▸ Problem requirements: Go through the listing below and output exactly the line with "You are a computer-use", the line with "Instruction: Launch the Photoshop shortcut", and each line between; omit the rest.

▸ Extracted information:
*** Begin section ***

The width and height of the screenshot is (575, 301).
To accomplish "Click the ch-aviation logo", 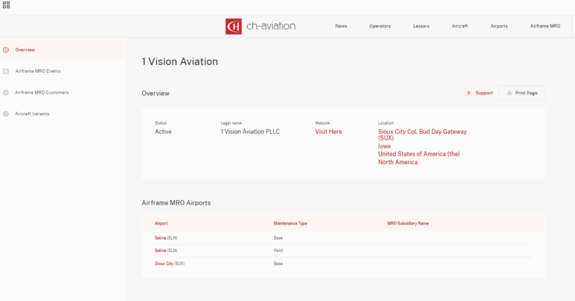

*** End section ***
*** Begin section ***

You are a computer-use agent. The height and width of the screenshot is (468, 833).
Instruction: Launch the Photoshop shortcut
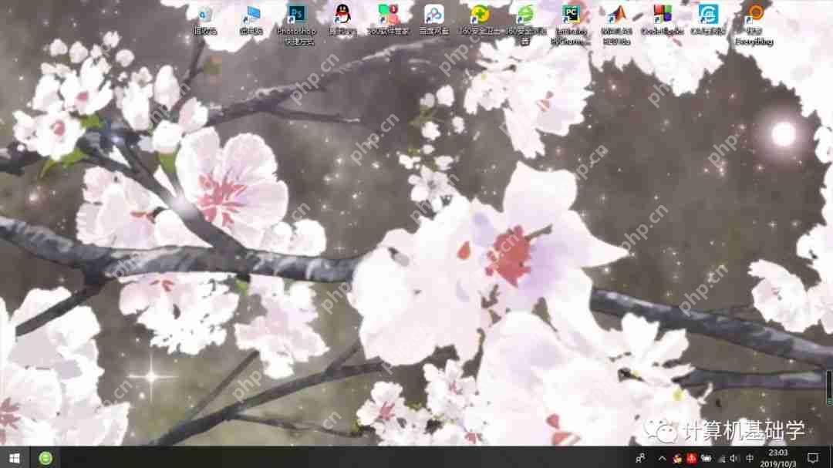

*** End section ***
*** Begin section ***

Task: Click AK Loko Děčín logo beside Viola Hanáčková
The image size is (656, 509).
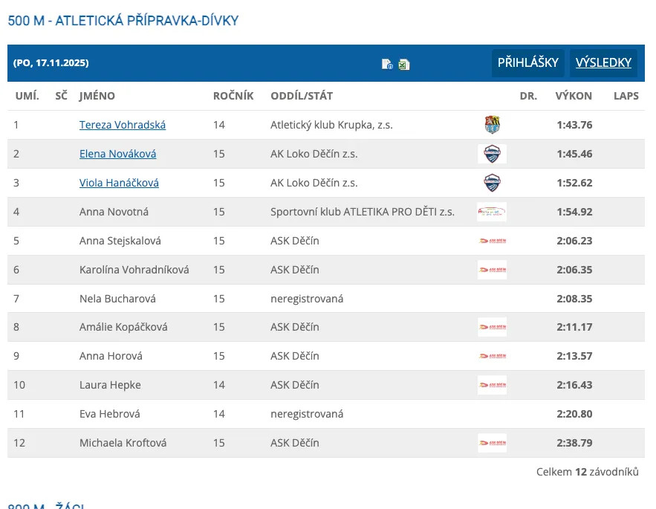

*** End section ***

▸ Your response:
You are a computer-use agent. The height and width of the screenshot is (468, 833).
Instruction: Launch the Photoshop shortcut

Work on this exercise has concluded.